INTRODUCTION: Modern reconstructive techniques can prevent amputation in most cases of malignant musculoskeletal tumours. The free fibula has emerged as the primary method of bridging long bone gaps during limb salvage.

METHODS: Limb salvage was attempted in 23 patients (15 males and eight females) aged 17-57 years. The tumour was located in the humerus in 18 patients, radius in four patients and the metacarpals in one patient. Osteogenic sarcoma was the most common tumour (11 cases) followed by Ewing's sarcoma in six patients. After neoadjuvant chemotherapy, MRI was repeated and resectability assessed. Wide local excision was performed and the bony defect bridged by free fibulae.

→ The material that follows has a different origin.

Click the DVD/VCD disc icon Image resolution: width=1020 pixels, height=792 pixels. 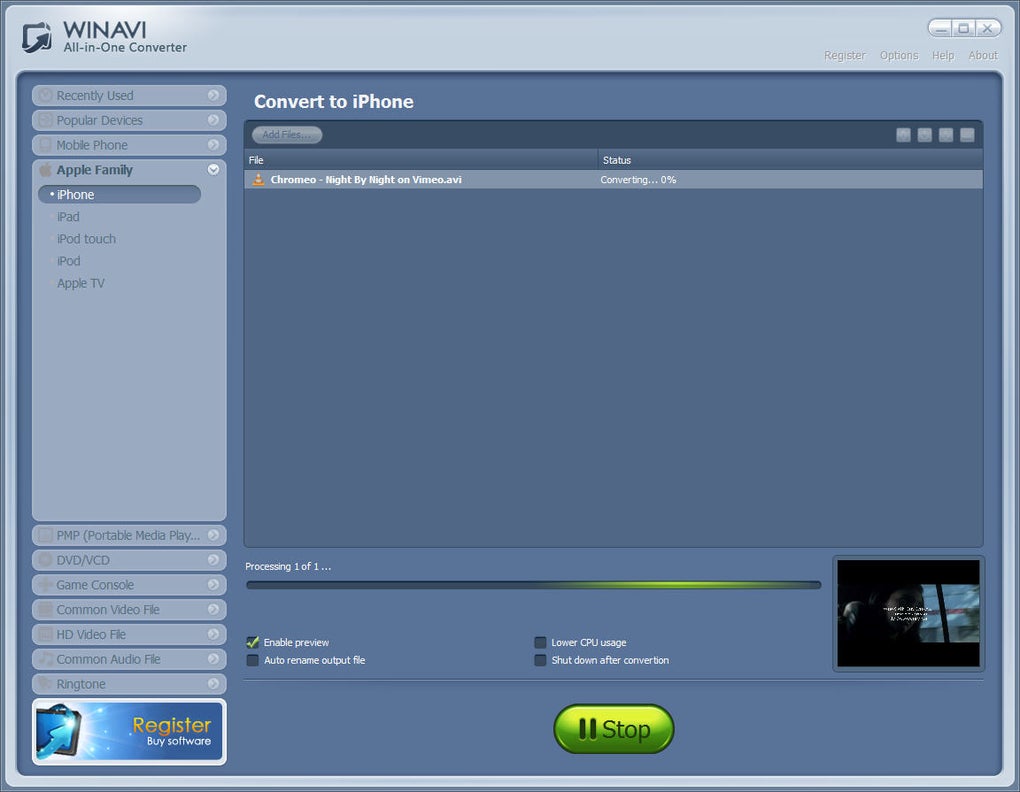click(x=46, y=560)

RESULTS: All the flaps survived. The average length of defect reconstructed was 18 cm and the average time for bone union was 7 months. At a minimum follow up of 12 months, 21 patients were alive and disease free. One patient required amputation due to recurrence and one died of metastatic disease. Secondary surgery was needed in eight patients (five tendon transfers, two latissimus dorsi flap readjustments and one bone graft). Overall patient satisfaction was high with 21/23 patients having a useful limb.

CONCLUSION: Limb salvage in the upper limb using vascularised fibula in patients with malignant musculoskeletal tumours can result in good tumour control along with reasonable limb function.